Mortgage interest rates are a mystery to many potential home buyers, whether you need a home loan for your first house or your fourth.
What is an interest rate? Why do mortgage rates swing up and down? Most importantly, how do you get the best interest rate that is going to save you the most money over the life of your mortgage?
Here is an outline what you need to know about interest rates before applying for a mortgage.
Why does your interest rate matter?
Mortgage lenders don’t just loan you money because they’re good guys—they’re there to make a profit. “Interest” is the extra fee you pay your lender for loaning you the cash you need to buy a home.
Your mortgage interest payment is calculated as a percentage of your total loan amount. For instance, you obtain a thirty year, two hundred thousand dollar loan with a four percent interest rate. Over thirty years, you would end up paying back not only that two hundred thousand dollars, but an extra one hundred forty-three thousand seven hundred thirty-nine dollars in interest. Your mortgage payments would amount to about nine hundred fifty-five dollars each month. But your mortgage payments will end up higher or lower depending on the interest rate you get.
Why do interest rates go up and down?
Mortgage rates can change daily depending on how the United States economy is performing. Reports on employment, consumer confidence, fluctuations in house sales, and other economic factors will influence interest rates.
How do you lock in a mortgage interest rate?
A rate lock is a commitment by a mortgage lender to give you a home loan at a specific interest rate – usually thirty days from when you are preapproved for your loan.
A rate lock offers security against fluctuating interest rates. This is useful considering that even a quarter of a percentage point can take a huge chunk out of your housing budget over time. A rate lock offers borrowers peace of mind. No matter how wildly interest rates change, once you are locked in, you know what monthly mortgage payments you will need to make on your home, enabling you to plan your long-term finances.
Many home buyers naturally obsess over the best time to lock in a mortgage interest rate. They are worried that they will pull the trigger right before rates sink even lower.
But lenders don’t have a crystal ball that shows where mortgage rates are going. It is impossible to know exactly where the economy will move in the future. You should get caught up with minor ups and downs. A larger question to consider when locking in your interest rate is where you are in the process of finding a home.
Click here to learn what to expect when buying a home in the spring!
How do you get the best interest rate?
Mortgage rates vary depending on a buyer’s personal finances. These six key factors will affect the rate you can qualify for:
You credit score: When you apply for a loan to buy a home, your lender wants some reassurance you will repay them later. A way they assess this is by scrutinizing your credit score. This is the numerical representation of your track record of paying off your debts, from college loans to credit cards. Mortgage lenders use your credit score to predict how reliable you will be in paying your home loan.

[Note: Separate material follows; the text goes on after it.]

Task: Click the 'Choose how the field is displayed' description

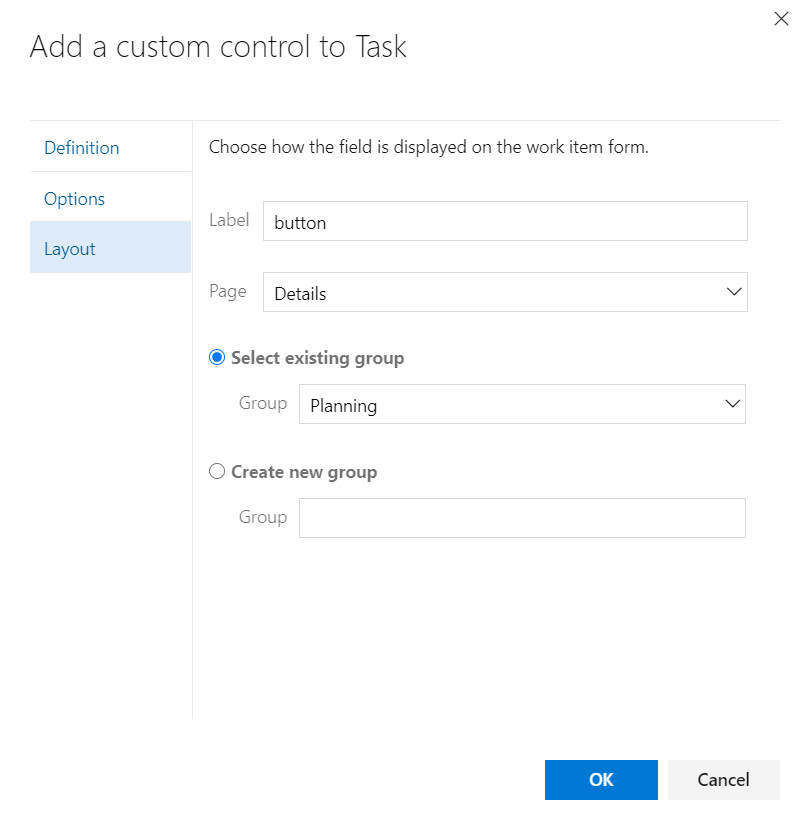Action: (x=429, y=148)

A fair score ranges from 650 to 699, a good score is 700 to 759, and a perfect credit score is 850. Borrowers with generally higher credit scores receive lower interest rates than borrowers with lower credit scores.
Down payment and loan amount: If you are willing and able to make a large down payment on a house, mortgage lenders assume less risk and will offer you a better rate. If you do not have enough money to put down twenty percent on your mortgage, you will probably have to pay private mortgage insurance. This is an extra monthly fee meant to mitigate the risk to the lender that you might default on your loan. PMI ranges from about zero point three percent to one point one five percent of your home loan.

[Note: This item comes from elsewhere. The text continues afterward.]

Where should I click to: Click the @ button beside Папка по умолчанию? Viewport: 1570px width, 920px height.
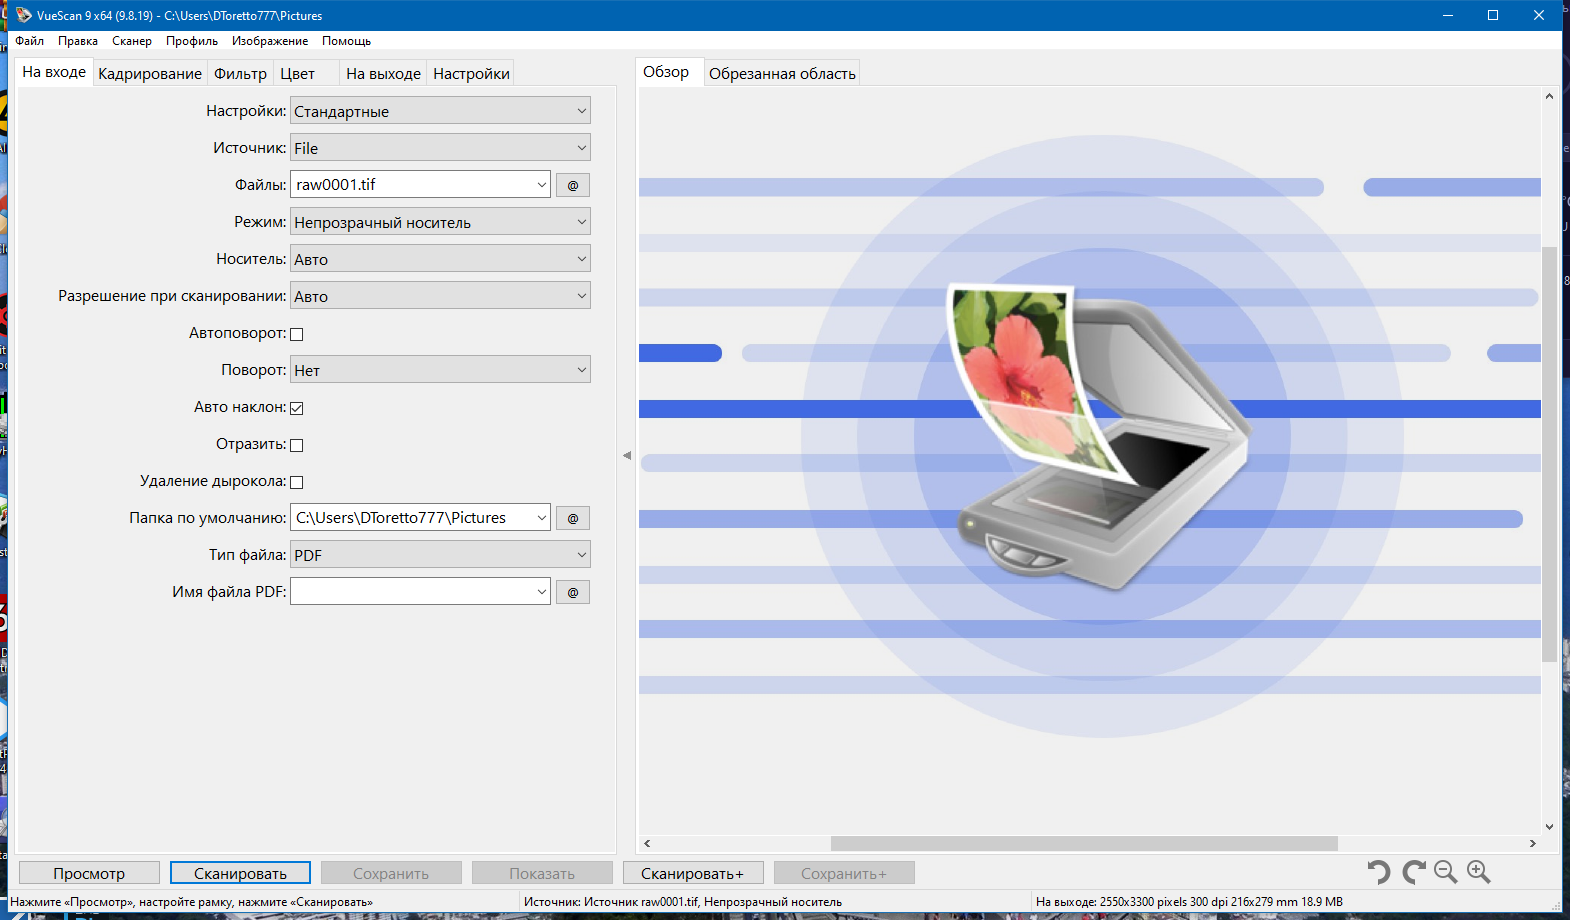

Home loan type: Your interest rate will depend on what type of loan you choose. The most common type of mortgage is a conventional mortgage. This is aimed at borrowers who have solid assets, well-established credit and steady income. If your finances are not in great shape, you might be able to qualify for a Federal Housing Administration loan. This loan is government-backed and requires a low down payment of three and a half percent. There are also United States Department of Veterans Affairs loans is available to active or retired military personnel, and the United States Department of Agriculture Rural Development loans are available to Americans with low to moderate incomes who want to buy a house in a rural area.
Mortgage loan term: A shorter-term loan usually has lower interest rates, lower overall costs, and larger monthly payments.
Type of mortgage interest rate: Interest rates depend on whether you get an adjustable-rate mortgage or a fixed-rate mortgage. An adjustable-rate mortgage is a loan that starts out at a predetermined interest rate. The rate adjusts after a specified initial period of three to ten years based on market indexes. A fixed-rate mortgage means the interest rate you pay remains fixed at the same level throughout the life of your loan.